DATA EXCERPTS ▸
=-=-=

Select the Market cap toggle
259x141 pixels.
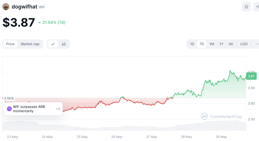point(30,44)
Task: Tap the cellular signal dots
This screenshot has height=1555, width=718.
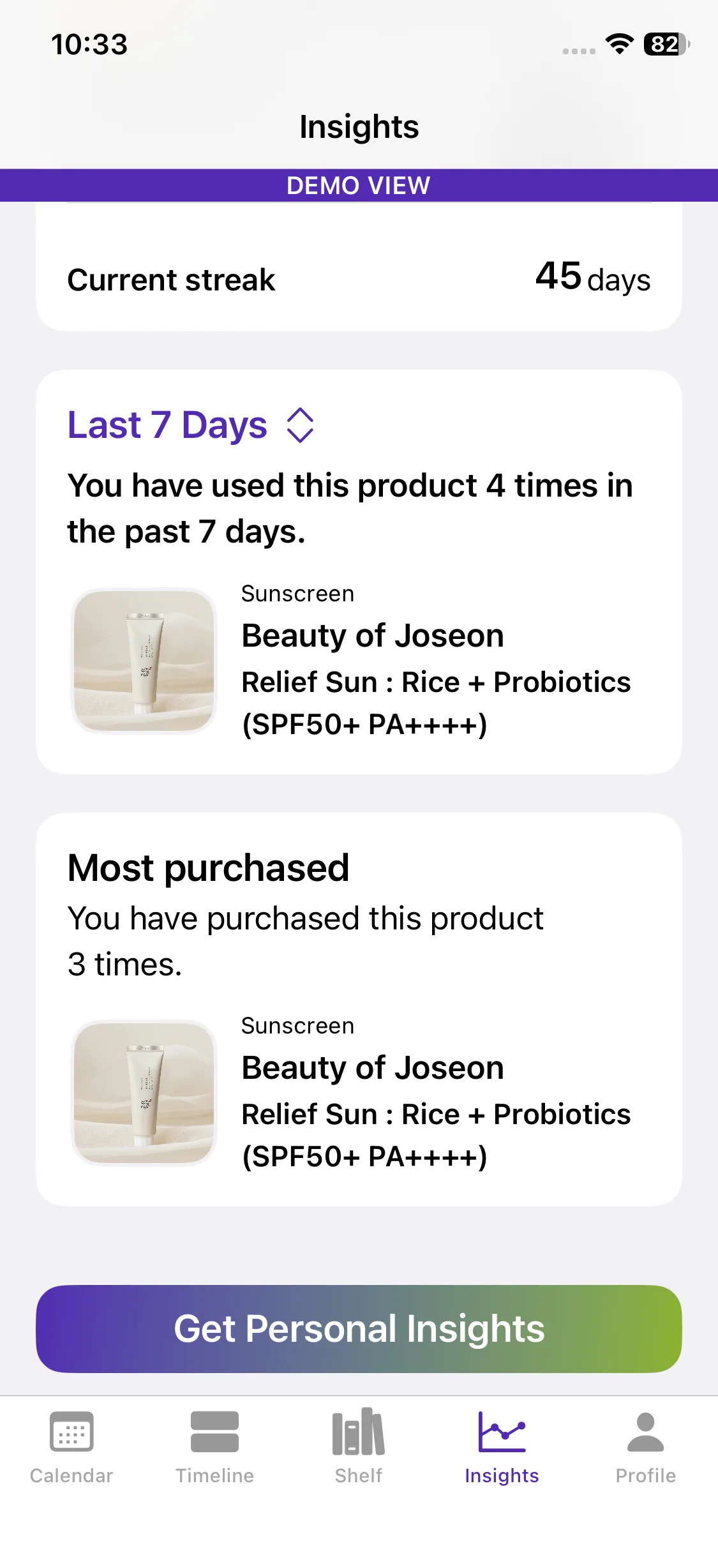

=-=-=

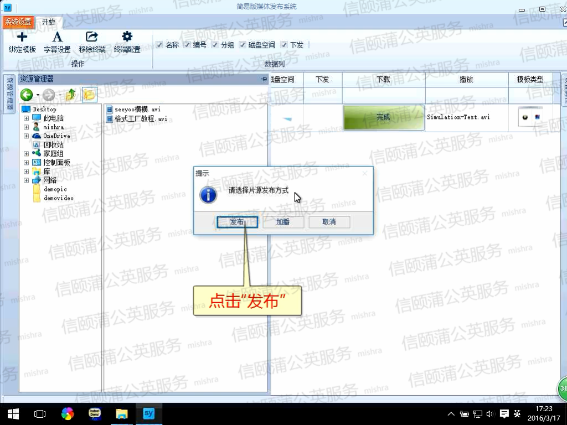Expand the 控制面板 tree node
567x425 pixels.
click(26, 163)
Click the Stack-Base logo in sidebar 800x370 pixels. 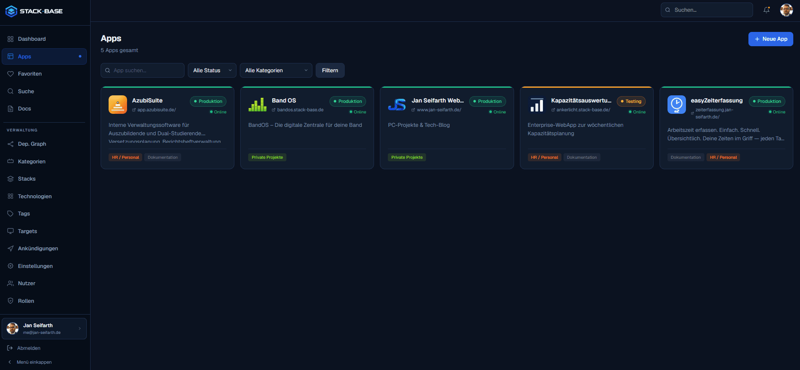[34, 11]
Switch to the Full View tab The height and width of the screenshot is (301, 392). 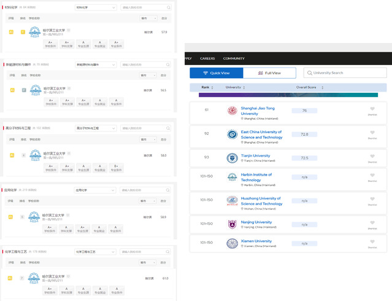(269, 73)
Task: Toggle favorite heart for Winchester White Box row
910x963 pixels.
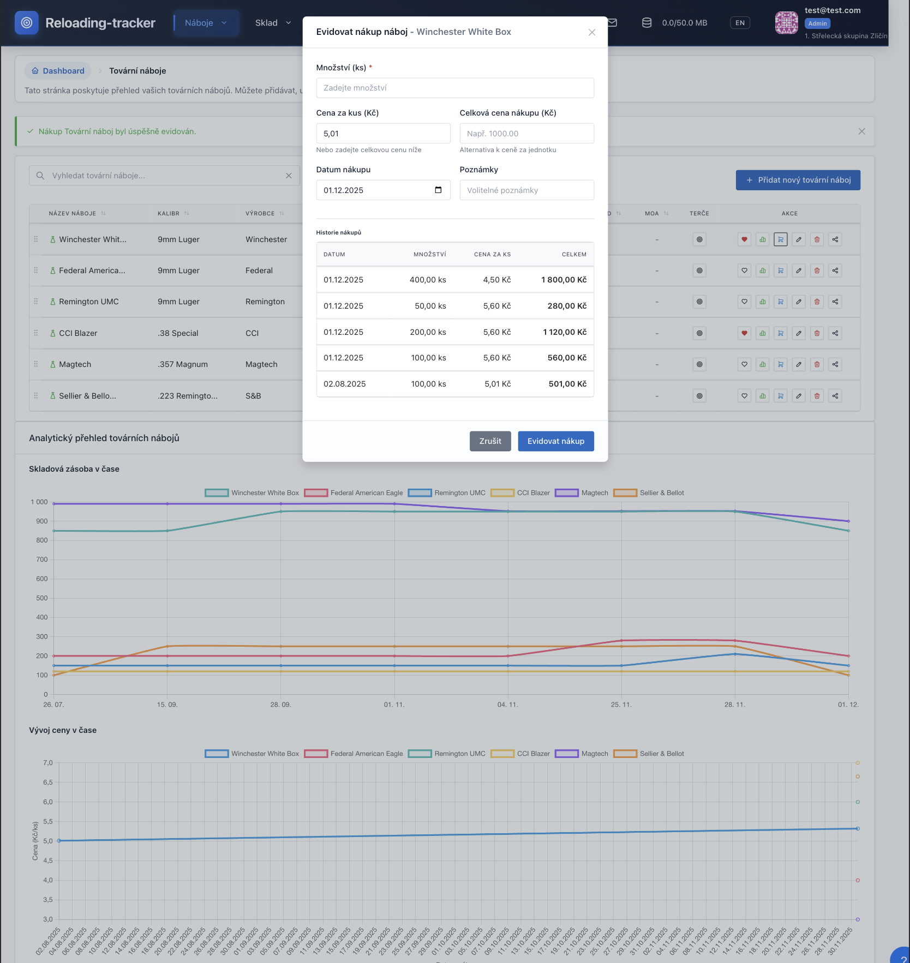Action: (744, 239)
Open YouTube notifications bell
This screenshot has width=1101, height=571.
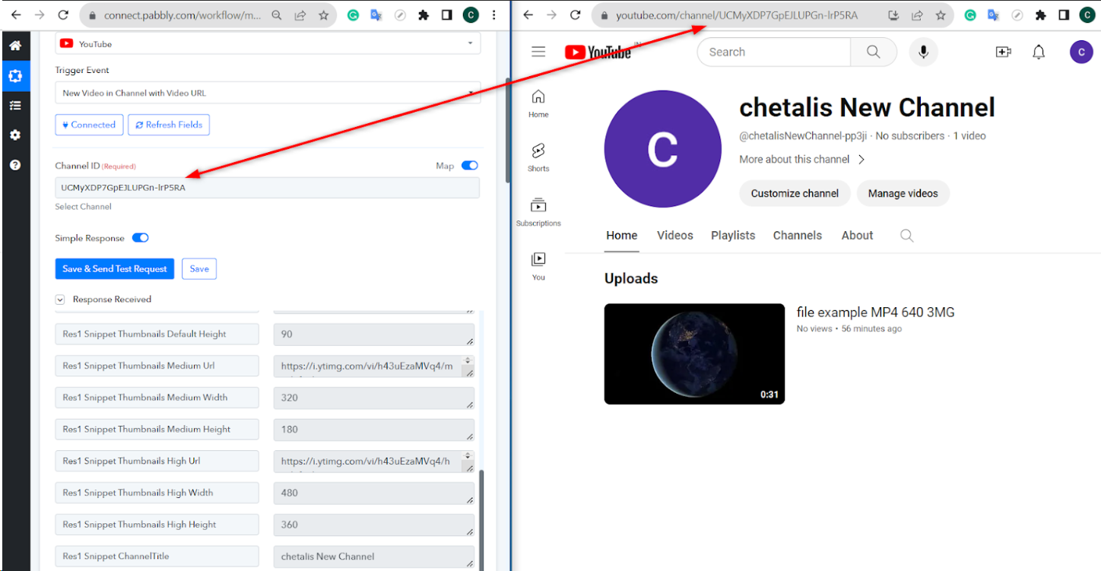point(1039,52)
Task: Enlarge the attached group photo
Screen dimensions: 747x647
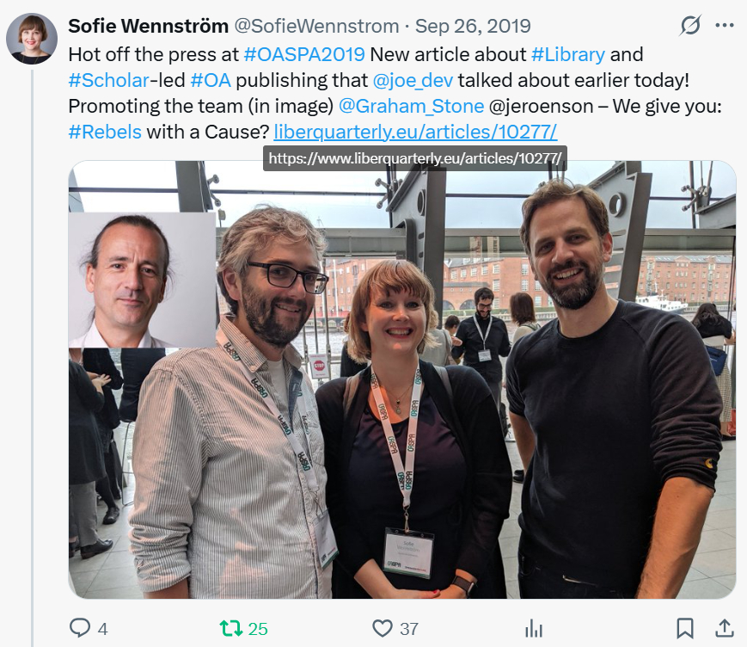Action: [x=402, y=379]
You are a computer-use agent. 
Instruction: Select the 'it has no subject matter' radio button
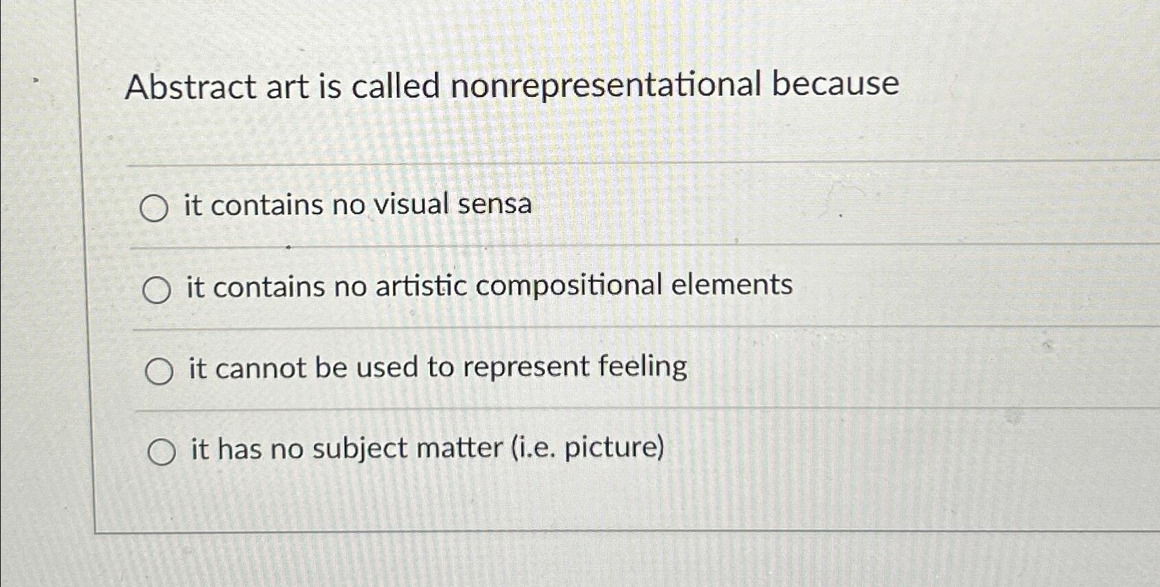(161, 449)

=-=-=

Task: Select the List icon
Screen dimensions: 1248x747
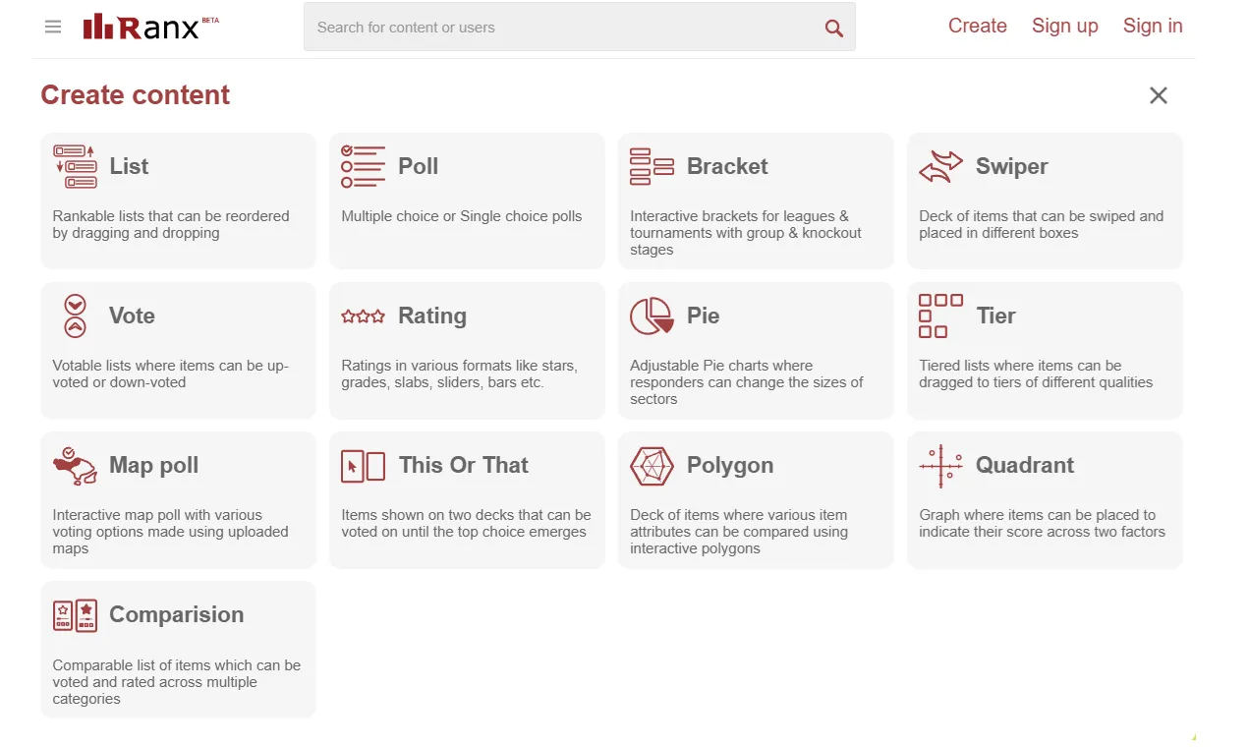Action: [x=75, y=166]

=-=-=

EXERCISE DIRECTIONS ▸
Nothing but the lines above from the line with "Select the Market cap toggle" up to and including the line with "This screenshot has height=1555, width=718." should be returned, exactly as written and without pictures.

RESULT OF THE TASK ▸
Select the Market cap toggle
259x141 pixels.
point(30,44)
Task: Tap the cellular signal dots
This screenshot has height=1555, width=718.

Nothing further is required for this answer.